The Utah Republican was responding to a letter Lew sent this week, in which he called for immediate and retroactive action against a surge in the cross-border maneuver known as an "inversion."

Hatch took issue with one part of Lew's letter, chiding him for questioning the “economic patriotism” of corporations that shift their focus offshore.

“Ultimately, I share your desire for ‘a new sense of economic patriotism,’ though most of us never lost that sense and tend not to reserve it for election years,” Hatch wrote.

Pfizer’s bid to take over AstraZeneca drew increased attention to inversions, but a host of other companies — Walgreens and Medtronic, for instance — have also openly discussed such a move.

Lew’s letter put Democrats in Washington largely on the same page when it comes to inversion.

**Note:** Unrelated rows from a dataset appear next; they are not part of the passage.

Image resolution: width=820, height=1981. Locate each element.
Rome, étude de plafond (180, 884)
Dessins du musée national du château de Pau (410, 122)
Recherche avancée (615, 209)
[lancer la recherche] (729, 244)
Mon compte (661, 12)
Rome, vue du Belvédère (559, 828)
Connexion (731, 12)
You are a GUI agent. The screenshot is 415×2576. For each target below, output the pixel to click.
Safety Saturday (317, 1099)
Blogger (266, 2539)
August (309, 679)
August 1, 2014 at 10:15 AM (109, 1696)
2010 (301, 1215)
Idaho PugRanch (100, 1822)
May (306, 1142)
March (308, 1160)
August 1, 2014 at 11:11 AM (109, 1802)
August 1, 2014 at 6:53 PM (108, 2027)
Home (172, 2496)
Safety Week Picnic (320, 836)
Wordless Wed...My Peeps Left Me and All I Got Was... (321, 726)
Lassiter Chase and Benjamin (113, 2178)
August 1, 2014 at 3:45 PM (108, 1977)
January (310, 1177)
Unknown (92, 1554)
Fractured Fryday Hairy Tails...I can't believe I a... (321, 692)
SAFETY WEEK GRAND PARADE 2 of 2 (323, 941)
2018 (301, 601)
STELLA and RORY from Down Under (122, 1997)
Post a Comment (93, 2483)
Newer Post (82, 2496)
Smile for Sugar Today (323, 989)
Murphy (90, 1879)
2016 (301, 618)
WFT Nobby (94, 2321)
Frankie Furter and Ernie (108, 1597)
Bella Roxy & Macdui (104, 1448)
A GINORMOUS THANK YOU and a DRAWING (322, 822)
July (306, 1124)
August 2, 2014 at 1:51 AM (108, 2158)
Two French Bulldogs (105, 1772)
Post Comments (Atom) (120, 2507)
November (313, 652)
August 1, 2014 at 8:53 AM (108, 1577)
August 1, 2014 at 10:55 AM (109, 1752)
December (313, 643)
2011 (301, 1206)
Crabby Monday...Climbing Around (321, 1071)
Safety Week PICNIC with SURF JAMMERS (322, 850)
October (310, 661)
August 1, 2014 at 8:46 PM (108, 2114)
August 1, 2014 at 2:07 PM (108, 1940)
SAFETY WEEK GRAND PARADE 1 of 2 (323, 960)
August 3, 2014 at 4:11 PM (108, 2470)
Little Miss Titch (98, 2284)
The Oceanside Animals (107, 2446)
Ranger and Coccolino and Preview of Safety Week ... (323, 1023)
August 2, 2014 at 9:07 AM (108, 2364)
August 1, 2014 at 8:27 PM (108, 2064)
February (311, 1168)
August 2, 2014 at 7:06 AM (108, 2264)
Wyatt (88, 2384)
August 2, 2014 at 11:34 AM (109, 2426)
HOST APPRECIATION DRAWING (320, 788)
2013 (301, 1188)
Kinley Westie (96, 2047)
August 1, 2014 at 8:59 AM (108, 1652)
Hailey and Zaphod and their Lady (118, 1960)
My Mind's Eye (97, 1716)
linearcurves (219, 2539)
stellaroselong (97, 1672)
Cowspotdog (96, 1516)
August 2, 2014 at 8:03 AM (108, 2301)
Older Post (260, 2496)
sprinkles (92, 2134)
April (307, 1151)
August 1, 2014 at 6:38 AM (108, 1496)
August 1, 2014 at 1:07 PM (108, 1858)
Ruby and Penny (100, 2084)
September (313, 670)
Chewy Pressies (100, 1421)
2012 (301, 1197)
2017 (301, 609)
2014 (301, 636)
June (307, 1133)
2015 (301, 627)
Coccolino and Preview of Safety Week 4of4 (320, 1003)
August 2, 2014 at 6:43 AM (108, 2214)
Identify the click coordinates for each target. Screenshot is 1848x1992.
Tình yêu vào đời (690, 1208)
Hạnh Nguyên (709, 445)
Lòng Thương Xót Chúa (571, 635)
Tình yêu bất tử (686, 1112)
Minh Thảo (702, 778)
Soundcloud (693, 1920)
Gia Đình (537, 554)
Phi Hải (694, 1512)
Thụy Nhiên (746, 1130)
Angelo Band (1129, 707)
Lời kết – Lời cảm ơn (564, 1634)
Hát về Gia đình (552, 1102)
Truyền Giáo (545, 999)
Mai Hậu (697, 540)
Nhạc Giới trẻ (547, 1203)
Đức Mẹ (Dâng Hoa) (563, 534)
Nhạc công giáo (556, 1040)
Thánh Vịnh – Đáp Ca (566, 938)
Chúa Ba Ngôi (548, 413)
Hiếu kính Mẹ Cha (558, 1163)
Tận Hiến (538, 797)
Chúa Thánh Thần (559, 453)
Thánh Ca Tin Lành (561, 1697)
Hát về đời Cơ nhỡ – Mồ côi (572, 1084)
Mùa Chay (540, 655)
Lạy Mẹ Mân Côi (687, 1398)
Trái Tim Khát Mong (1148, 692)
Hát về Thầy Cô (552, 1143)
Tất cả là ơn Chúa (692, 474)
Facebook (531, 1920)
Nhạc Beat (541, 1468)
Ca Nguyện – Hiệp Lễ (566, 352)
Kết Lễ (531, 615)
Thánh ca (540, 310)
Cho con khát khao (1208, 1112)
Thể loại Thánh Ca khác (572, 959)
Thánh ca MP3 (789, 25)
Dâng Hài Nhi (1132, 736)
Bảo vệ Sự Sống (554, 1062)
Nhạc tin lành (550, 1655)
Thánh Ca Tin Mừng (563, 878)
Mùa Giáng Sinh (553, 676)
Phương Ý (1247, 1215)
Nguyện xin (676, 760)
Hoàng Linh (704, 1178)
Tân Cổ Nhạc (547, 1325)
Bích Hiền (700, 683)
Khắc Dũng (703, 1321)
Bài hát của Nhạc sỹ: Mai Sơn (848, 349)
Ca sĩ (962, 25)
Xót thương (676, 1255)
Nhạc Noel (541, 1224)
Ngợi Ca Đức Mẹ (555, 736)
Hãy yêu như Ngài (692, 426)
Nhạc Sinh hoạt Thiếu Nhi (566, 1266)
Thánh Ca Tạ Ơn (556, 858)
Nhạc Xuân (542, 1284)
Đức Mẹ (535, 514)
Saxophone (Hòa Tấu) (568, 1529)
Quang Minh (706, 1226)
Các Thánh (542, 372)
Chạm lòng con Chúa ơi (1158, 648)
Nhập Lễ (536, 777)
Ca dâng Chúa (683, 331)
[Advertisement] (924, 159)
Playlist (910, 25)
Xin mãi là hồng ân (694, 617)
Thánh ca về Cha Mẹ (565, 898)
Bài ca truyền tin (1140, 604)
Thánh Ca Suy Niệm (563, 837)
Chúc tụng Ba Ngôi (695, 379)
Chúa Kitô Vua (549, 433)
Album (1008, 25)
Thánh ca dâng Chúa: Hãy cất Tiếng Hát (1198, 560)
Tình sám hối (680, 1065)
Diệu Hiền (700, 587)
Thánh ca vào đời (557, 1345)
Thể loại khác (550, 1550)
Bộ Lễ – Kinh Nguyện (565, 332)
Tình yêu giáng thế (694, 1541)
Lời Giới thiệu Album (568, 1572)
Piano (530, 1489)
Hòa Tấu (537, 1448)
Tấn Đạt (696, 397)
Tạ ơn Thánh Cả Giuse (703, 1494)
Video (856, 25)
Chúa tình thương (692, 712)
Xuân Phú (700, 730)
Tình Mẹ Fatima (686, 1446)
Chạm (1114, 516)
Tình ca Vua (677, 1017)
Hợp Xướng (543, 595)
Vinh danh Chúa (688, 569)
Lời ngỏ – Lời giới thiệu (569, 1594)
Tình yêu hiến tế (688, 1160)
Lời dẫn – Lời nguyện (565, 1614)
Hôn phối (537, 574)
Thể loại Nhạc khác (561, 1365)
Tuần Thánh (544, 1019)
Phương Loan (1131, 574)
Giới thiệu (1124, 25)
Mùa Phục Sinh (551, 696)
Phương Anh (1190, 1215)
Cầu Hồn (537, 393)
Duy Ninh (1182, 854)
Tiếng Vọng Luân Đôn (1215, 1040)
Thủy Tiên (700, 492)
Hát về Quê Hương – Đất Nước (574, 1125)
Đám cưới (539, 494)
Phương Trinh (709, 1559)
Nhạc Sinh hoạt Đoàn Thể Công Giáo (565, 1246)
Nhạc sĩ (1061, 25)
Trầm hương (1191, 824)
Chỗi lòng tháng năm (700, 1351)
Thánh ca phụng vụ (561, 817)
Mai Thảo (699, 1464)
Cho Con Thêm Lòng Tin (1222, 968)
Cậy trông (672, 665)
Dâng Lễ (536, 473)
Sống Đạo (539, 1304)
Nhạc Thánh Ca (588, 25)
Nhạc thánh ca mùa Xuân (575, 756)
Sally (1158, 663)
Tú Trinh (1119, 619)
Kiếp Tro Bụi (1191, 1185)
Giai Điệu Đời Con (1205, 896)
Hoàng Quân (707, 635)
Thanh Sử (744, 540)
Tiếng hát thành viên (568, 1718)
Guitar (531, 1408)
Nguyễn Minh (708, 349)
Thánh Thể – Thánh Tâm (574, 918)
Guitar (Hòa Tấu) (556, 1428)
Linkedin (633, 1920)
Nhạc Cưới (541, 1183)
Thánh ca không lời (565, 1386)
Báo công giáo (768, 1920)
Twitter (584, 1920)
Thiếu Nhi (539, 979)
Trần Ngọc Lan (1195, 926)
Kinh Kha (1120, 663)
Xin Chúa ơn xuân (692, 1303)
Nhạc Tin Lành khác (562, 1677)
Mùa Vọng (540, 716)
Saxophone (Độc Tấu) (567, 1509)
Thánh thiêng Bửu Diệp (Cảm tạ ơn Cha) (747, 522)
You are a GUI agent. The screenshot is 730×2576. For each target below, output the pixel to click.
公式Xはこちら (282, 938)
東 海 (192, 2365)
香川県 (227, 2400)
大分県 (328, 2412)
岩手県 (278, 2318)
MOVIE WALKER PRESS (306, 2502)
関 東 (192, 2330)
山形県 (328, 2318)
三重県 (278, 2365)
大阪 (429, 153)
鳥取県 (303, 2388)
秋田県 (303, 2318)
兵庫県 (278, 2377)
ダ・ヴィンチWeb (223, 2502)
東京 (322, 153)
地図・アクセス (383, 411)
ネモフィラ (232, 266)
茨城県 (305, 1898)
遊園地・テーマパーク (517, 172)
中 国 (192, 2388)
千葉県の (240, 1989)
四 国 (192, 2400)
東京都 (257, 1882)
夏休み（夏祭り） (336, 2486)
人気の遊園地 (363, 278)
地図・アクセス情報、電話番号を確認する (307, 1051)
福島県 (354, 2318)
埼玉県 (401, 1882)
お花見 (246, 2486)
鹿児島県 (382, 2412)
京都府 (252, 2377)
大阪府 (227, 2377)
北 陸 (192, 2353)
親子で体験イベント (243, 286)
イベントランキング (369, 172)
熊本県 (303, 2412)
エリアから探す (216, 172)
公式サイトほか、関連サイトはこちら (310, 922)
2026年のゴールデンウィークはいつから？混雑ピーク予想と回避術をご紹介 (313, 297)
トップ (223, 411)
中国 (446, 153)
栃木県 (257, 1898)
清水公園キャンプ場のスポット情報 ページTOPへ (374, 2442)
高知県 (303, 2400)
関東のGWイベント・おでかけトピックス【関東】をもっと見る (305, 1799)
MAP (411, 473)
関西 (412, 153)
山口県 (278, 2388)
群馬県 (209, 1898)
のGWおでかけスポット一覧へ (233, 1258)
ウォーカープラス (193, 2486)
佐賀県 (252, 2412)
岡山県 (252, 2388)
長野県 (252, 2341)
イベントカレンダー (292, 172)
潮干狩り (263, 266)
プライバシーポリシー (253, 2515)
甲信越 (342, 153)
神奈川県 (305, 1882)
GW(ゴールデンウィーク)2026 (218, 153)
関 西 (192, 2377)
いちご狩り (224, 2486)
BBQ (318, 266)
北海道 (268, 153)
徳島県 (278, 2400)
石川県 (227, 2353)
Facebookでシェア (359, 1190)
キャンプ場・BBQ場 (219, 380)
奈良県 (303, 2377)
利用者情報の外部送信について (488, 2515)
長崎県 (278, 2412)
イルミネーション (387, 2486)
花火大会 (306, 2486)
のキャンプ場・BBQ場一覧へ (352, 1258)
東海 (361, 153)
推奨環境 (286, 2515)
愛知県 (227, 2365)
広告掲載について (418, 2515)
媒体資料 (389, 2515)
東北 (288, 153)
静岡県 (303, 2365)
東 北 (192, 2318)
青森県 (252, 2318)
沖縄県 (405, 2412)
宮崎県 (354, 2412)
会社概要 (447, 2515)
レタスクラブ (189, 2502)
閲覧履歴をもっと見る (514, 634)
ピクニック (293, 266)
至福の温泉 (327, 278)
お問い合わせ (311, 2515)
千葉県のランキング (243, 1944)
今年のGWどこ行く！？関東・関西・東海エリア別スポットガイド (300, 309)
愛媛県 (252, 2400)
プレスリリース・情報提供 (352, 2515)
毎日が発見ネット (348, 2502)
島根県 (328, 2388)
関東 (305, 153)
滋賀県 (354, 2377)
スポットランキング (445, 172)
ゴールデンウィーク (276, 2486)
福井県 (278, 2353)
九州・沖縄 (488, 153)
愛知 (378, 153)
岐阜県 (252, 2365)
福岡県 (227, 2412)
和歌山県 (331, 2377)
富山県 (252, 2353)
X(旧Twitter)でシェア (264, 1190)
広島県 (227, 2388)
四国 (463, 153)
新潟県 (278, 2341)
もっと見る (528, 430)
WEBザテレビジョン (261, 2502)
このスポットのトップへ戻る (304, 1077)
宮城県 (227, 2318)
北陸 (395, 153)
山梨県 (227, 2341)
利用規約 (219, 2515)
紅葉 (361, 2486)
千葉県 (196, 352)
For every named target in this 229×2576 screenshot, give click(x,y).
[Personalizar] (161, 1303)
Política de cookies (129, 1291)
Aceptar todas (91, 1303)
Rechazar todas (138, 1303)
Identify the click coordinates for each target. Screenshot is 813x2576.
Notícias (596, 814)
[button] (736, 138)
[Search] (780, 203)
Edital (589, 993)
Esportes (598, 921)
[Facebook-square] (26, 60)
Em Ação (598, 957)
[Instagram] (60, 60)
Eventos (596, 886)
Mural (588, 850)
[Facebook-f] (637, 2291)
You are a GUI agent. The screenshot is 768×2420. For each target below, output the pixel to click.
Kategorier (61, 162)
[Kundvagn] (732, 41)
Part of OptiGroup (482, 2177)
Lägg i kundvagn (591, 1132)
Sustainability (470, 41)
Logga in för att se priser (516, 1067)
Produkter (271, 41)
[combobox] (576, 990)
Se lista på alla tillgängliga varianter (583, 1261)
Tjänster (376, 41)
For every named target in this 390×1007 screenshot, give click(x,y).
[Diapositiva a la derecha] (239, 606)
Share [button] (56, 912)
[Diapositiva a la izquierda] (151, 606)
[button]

Sen. Carl Levin (D-Mich.) and Rep. Sandy Levin (D-Mich.) have proposed legislation based on a proposal from President Obama’s latest budget that would target inversions retroactive to May.

Senate Finance Chairman Ron Wyden (D-Ore.), who had previously said he wanted to deal with the offshore deals as part of a broader rewrite of the tax code, has sounded more interested in a short-term solution this week as well.

A spokesman for Hatch said that the senator was interested in taking broader steps to make the U.S. more business-friendly, and thus the idea of inversion less attractive.

The Democratic proposals to rein in inversions would essentially continue to count a corporation as domestic for tax purposes unless the company merged with a foreign competitor the same size or bigger.

Currently, a merged company where at least 80 percent of the shareholders are from the U.S. business can shift their legal address offshore for tax purposes.

Hatch said Thursday that he was “certain we can find alternatives that could easily be enacted and are less punitive and restrictive to businesses."